On your question about the emf generated by the moving rod, my feeling is that unless retardation is significant in this case, the current cannot experience its own field. At least, that was true for electrostatics. I’m not sure if that still applies for magnetism.

No, your reasoning is not correct. Even with no imposed external current, a conductive rod rolling down a incline is slowed when it enters a perpendicular magnetic field due to induced eddy currents: https://sites.google.com/nd.edu/ndp...netic-induction/lenzs-law-and-the-rolling-rod. In your problem with the external current flowing, the induced eddy currents will still oppose the rod motion, thereby reducing its speed from what you calculated.

 

[domephilis]

No, your reasoning is not correct. Even with no imposed external current, a conductive rod rolling down a incline is slowed when it enters a perpendicular magnetic field due to induced eddy currents: https://sites.google.com/nd.edu/ndp...netic-induction/lenzs-law-and-the-rolling-rod. In your problem with the external current flowing, the induced eddy currents will still oppose the rod motion, thereby reducing its speed from what you calculated.

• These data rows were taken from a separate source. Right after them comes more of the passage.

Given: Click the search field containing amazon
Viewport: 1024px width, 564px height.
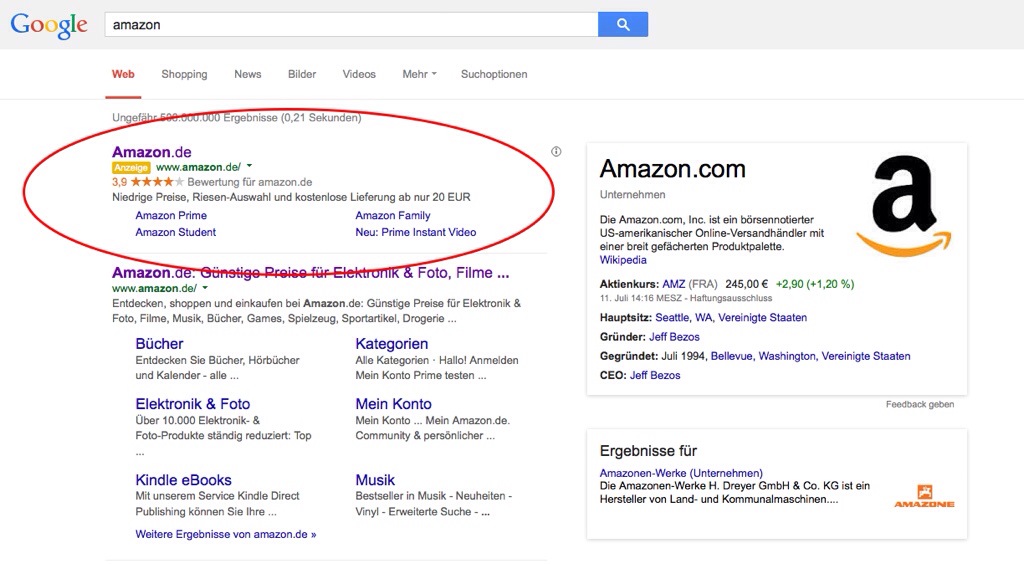Looking at the screenshot, I should (x=351, y=25).
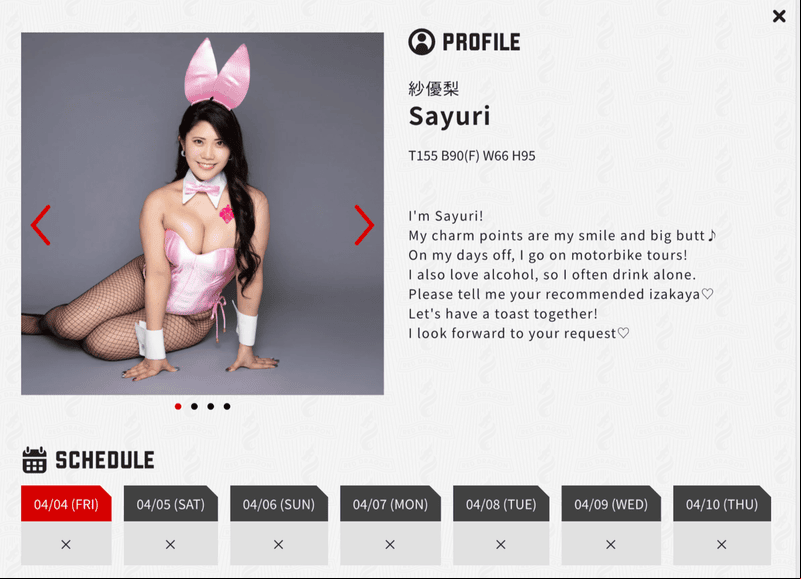Open the 04/09 (WED) schedule tab
The height and width of the screenshot is (579, 801).
pos(611,504)
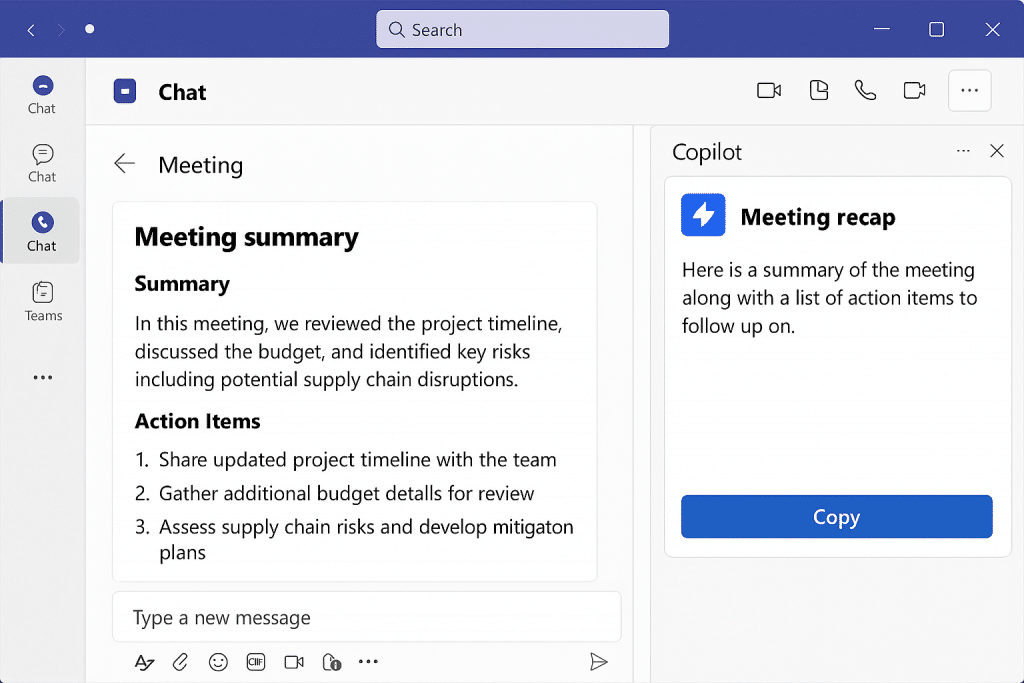Screen dimensions: 1024x683
Task: Close the Copilot panel
Action: click(x=996, y=151)
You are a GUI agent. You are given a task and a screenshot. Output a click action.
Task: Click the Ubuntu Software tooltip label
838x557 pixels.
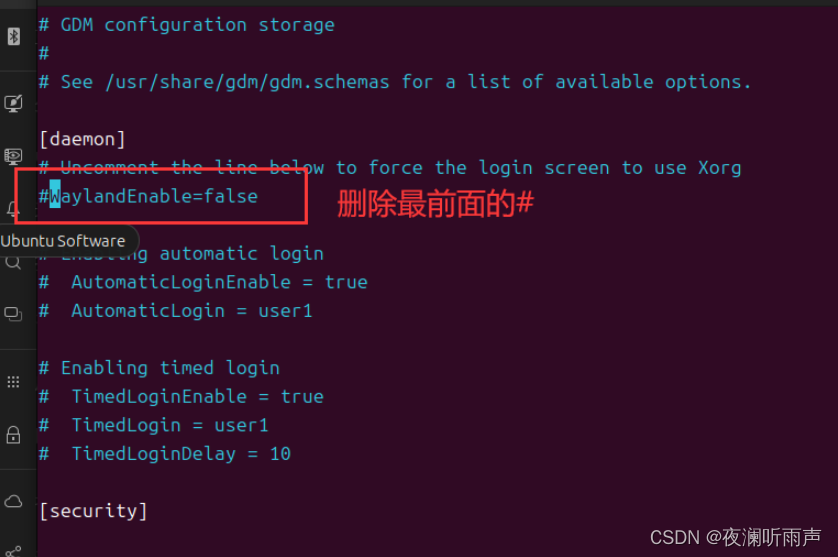63,241
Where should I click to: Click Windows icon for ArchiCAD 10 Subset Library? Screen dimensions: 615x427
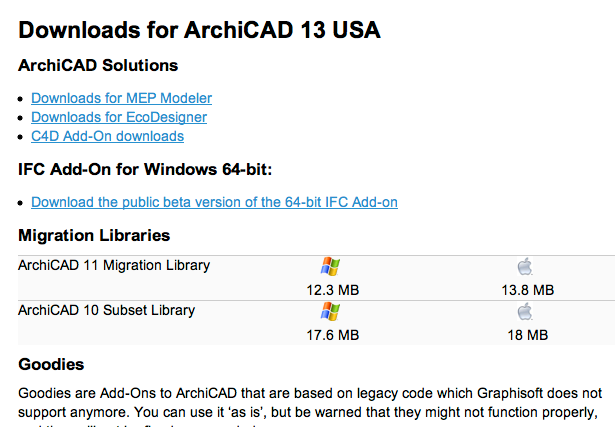click(x=331, y=312)
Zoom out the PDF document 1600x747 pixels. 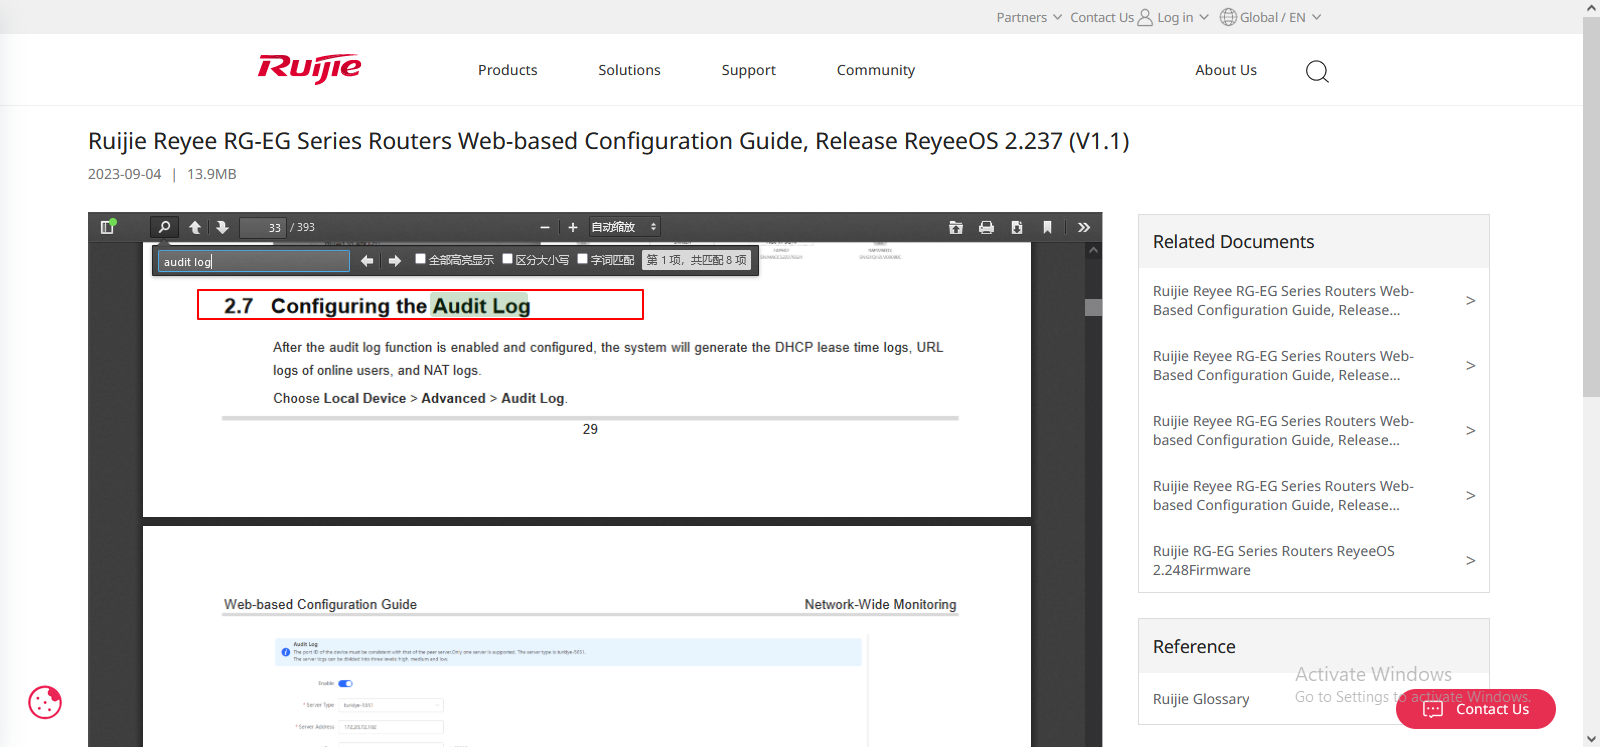[545, 227]
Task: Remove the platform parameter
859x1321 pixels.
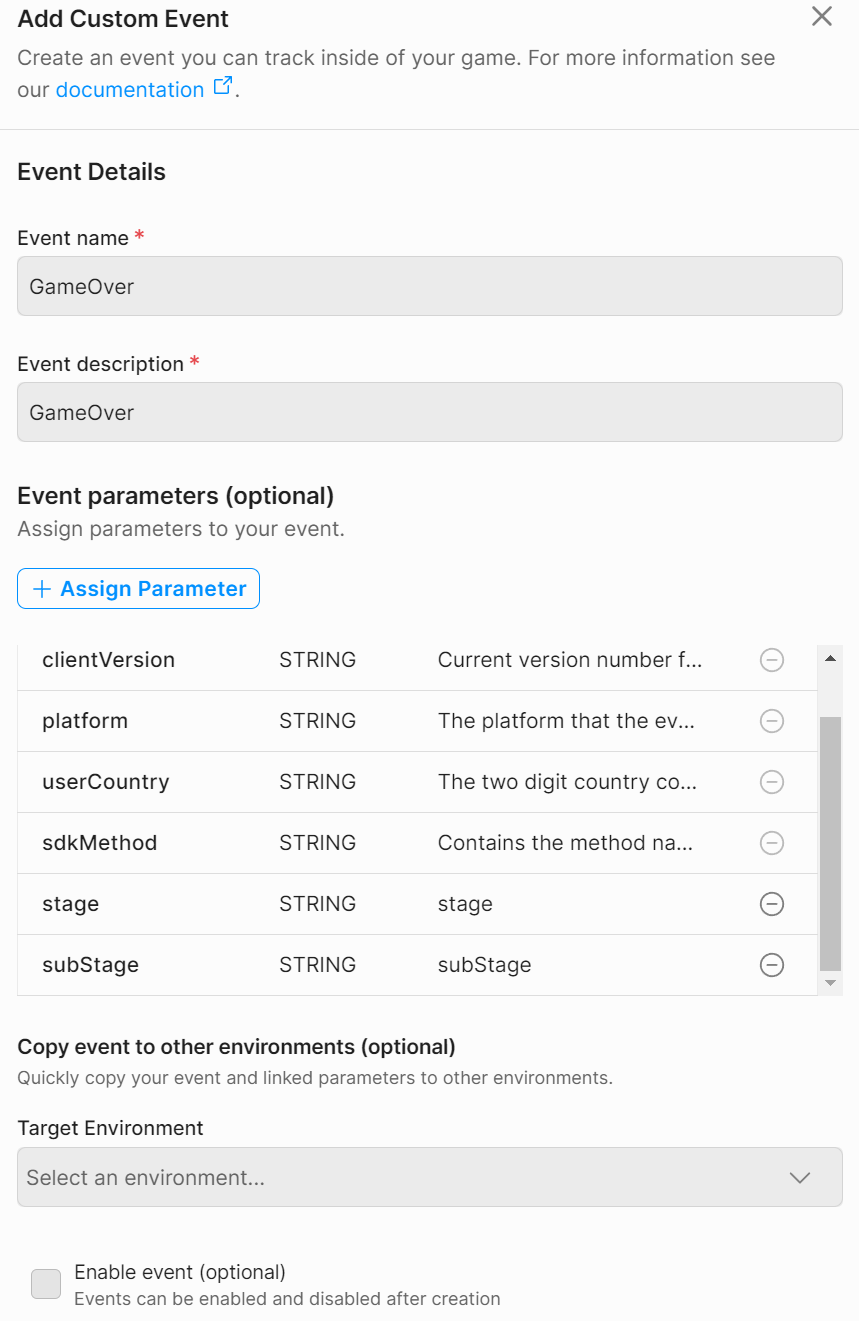Action: pos(772,721)
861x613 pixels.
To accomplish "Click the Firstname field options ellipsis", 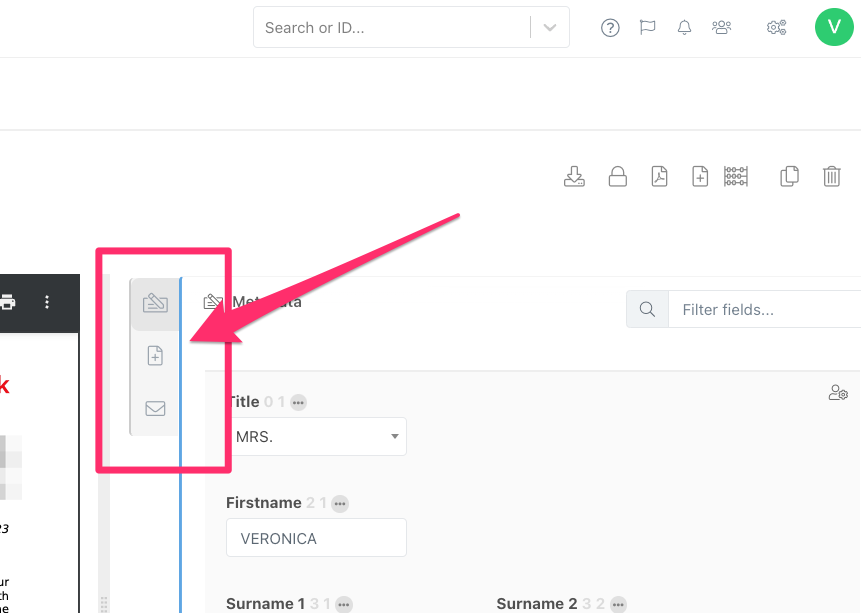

I see. I didn’t quite get to Lenz’s Law yet. Although I have seen some demonstrations on YouTube to that effect. I had this confusion because in electric fields a charge cannot move on their own (i.e. experience their own field). I thought it might carry over to magnetism. Perhaps this will be a bit clearer to me when I read the next chapter.

 

[renormalize]

I had this confusion because in electric fields a charge cannot move on their own (i.e. experience their own field). I thought it might carry over to magnetism.

The free charges in the rolling conductor are not "experiencing their own field". Because they translate at the speed $v$ in a direction perpendicular to the magnetic field $B$, they experience a Lorentz force proportional to $v\,B$ along the direction of the rod. If the support rails are shorted together somewhere to form a complete a circuit, this electromotive force causes the charges to continuously flow as an "eddy current" $I_e$. In turn, that current flowing in the length-$l$ rod as it moves through the magnetic field generates a drag force $I_e\,l\,B$ on the rod, thus slowing it down. Note that this drag current and opposing force are present even in the case where the rails are "shorted together" through a battery which is supplying its own current to accelerate the rod forward; i.e., the eddy-current opposes the battery-current.

 

[domephilis]

The free charges in the rolling conductor are not "experiencing their own field". Because they translate at the speed $v$ in a direction perpendicular to the magnetic field $B$, they experience a Lorentz force proportional to $v\,B$ along the direction of the rod. If the support rails are shorted together somewhere to form a complete a circuit, this electromotive force causes the charges to continuously flow as an "eddy current" $I_e$. In turn, that current flowing in the length-$l$ rod as it moves through the magnetic field generates a drag force $I_e\,l\,B$ on the rod, thus slowing it down. Note that this drag current and opposing force are present even in the case where the rails are "shorted together" through a battery which is supplying its own current to accelerate the rod forward; i.e., the eddy-current opposes the battery-current.

Thank you very much for the explanation. It helps a lot.